6:00 pm, July 25th | by Colette McIntyre
In today’s Read of the Day, our journalism crush Ann Friedman discusses how social media is “forcing Americans to confront the scourge of sexual assault more openly and honestly than ever before — even as it also destroys the lives on individual victims.”
Kelsey is one of the anonymous plaintiffs in a national complaint against the Department of Education and several universities for violating students’ civil rights by failing to thoroughly investigate reports of crime on campus, and for failing to follow the Clery Act, a federal law that requires colleges to keep accurate crime statistics. (Janet Gilmore, spokeswoman for UC-Berkeley, says the university has yet to see the complaint, but “we care very much about this issue and work hard to encourage students to report sexual assaults. We thoroughly investigate these cases and work with surviving students to ensure they are getting the counseling, support, and any additional care they may need.”) But even though Kelsey is deeply engaged in activism surrounding the issue of rape, she’s also been very private about her own experience as a victim. Right now, she’s home for the summer, and her parents still don’t know that she was assaulted. She feels incredibly lucky that she didn’t end up like the girl in the video her floormates watched: the victim not only of a sexual assault but of a gross affront to her privacy.
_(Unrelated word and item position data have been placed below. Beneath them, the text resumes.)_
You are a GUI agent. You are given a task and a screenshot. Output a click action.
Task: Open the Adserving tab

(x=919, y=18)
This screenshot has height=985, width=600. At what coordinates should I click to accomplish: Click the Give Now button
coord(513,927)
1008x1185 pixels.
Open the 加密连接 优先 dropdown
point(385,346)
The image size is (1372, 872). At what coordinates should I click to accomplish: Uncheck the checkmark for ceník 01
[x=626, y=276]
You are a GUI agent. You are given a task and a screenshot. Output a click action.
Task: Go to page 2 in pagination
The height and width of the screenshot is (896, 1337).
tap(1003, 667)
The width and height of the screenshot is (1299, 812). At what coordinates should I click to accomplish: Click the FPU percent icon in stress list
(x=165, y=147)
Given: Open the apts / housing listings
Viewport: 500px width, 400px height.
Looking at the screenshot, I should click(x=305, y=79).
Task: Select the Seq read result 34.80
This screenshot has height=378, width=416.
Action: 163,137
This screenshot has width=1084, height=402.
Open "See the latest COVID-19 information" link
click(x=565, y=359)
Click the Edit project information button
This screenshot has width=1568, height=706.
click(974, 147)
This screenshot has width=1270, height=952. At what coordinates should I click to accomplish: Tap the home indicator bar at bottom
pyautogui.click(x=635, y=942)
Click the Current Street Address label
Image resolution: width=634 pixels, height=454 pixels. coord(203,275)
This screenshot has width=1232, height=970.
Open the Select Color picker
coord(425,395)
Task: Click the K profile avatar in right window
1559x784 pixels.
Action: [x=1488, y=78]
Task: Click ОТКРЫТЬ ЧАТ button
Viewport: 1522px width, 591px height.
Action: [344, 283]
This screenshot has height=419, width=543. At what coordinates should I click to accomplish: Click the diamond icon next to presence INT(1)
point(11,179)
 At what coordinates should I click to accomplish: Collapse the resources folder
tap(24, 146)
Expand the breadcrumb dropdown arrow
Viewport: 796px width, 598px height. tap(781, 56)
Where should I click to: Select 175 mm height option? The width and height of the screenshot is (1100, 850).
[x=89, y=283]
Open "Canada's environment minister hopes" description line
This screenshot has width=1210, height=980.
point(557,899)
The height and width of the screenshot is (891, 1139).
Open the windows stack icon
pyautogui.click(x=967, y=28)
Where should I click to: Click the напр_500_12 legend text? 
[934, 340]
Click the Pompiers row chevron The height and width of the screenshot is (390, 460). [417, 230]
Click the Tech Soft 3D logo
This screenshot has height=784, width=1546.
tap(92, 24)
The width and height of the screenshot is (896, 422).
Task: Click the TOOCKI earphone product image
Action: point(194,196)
Audrie Pott faced the dual trauma of assault followed by widespread judgment.
And yet, even as she seeks to maintain privacy about her assault, she says she wishes more people would have seen the video of the crying woman being attacked. Assuming the university failed to act, perhaps the release of the video would have changed that. “If the video had gotten published or something, maybe the university would have actually done something if it would have tarnished their reputation,” Kelsey says. “There’s a history of sexual assault and harassment being swept under the rug to make the campus look like a perfect and safe place, and it’s difficult but I feel like if something would have happened with this video …” She trails off, and corrects herself: “It isn’t even about the video though. It’s that it happened and the university didn’t do anything.”
In a way, though, it is kind of about the video—and the stark dilemma it created. That video—grotesque as it was—probably represented the best hope for shaming people into taking strong action in this case. It was also, however, a vicious weapon that if widely circulated could have ruined a young woman’s life.